■ Tarea 1 ■
Transcribe sin cambios el fragmento del texto sobre la marcha de los prisioneros que empieza en "Está anocheciendo cuando" y termina en "reconocer a muchos.".
■ Tarea 2 ■
Anota todas las cifras aproximadas de personas que aparecen en el texto sobre la marcha de los prisioneros.
■ Tarea 3 ■
Contesta estas preguntas con lo que dice el texto sobre la marcha de los prisioneros:
(a) ¿En filas de cuántos van los presos de la primera columna?
(b) ¿Quiénes forman la segunda expedición?
(c) ¿Qué ocurre antes de que la segunda columna termine de pasar?

== Texto del ejercicio ==

Se pierde mucho tiempo antes de que la primera columna de prisioneros emprenda la marcha. Cuando lo hace son ya más de las cinco y media y la tarde declina rápidamente. Deben ser siete u ocho mil hombres en total. Van de seis en fondo* y cuando la cabeza desaparece en la revuelta de la carretera, al pie del cerro de Santa Bárbara, la cola todavía se encuentra dentro de los Almendros. Los presos caminan despacio, con frecuentes paradas, aunque los soldados que les conducen les meten prisa a voces y en más de una ocasión a palos.
—Por cerca que vayan, cuando lleguen será noche cerrada ya.
Está anocheciendo cuando la segunda expedición, integrada por los ocupantes del extremo opuesto del campo, tiene que iniciar su caminar, casi pisando los talones a quienes salieron delante. Tienen que desfilar por la carretera delante de los que aún no hemos recibido orden de movernos. La segunda columna, por lo que calculamos, no debe ser inferior en número a la primera. En ella marchan con toda probabilidad cuatro o cinco mil personas que estuvieron con nosotros en el puerto y dos o tres mil más que no llegaron a estar. Incluso a la luz incierta del crepúsculo quienes se encuentran cerca de la carretera pueden reconocer a muchos.
Su caminar es todavía más lento que el de la primera expedición, con detenciones más frecuentes y prolongadas. La noche cae por completo antes de que acaben de pasar ante nosotros. Contra lo que parece natural y lógico, los que guardan y vigilan esta segunda columna son menos numerosos que en la anterior. La explicación está en que fueron muchos los soldados que se marcharon rodeando y vigilando a los que iniciaron la evacuación del campo, y no quedan —aparte de los que han de continuar vigilándonos a nosotros— tantos para acompañar a los siguientes.

===
== Datos proporcionados ==

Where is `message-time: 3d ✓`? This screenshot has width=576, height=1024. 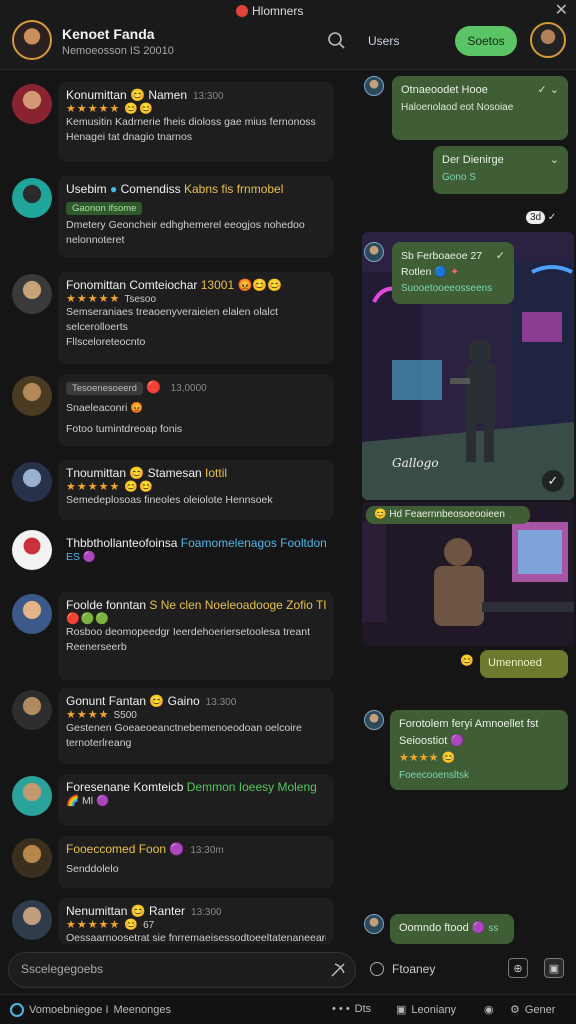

===

■ Respuesta 1 ■
Está anocheciendo cuando la segunda expedición, integrada por los ocupantes del extremo opuesto del campo, tiene que iniciar su caminar, casi pisando los talones a quienes salieron delante. Tienen que desfilar por la carretera delante de los que aún no hemos recibido orden de movernos. La segunda columna, por lo que calculamos, no debe ser inferior en número a la primera. En ella marchan con toda probabilidad cuatro o cinco mil personas que estuvieron con nosotros en el puerto y dos o tres mil más que no llegaron a estar. Incluso a la luz incierta del crepúsculo quienes se encuentran cerca de la carretera pueden reconocer a muchos.

■ Respuesta 2 ■
- siete u ocho mil hombres
- cuatro o cinco mil personas
- dos o tres mil más

■ Respuesta 3 ■
(a) De seis en fondo.
(b) Los ocupantes del extremo opuesto del campo.
(c) La noche cae por completo.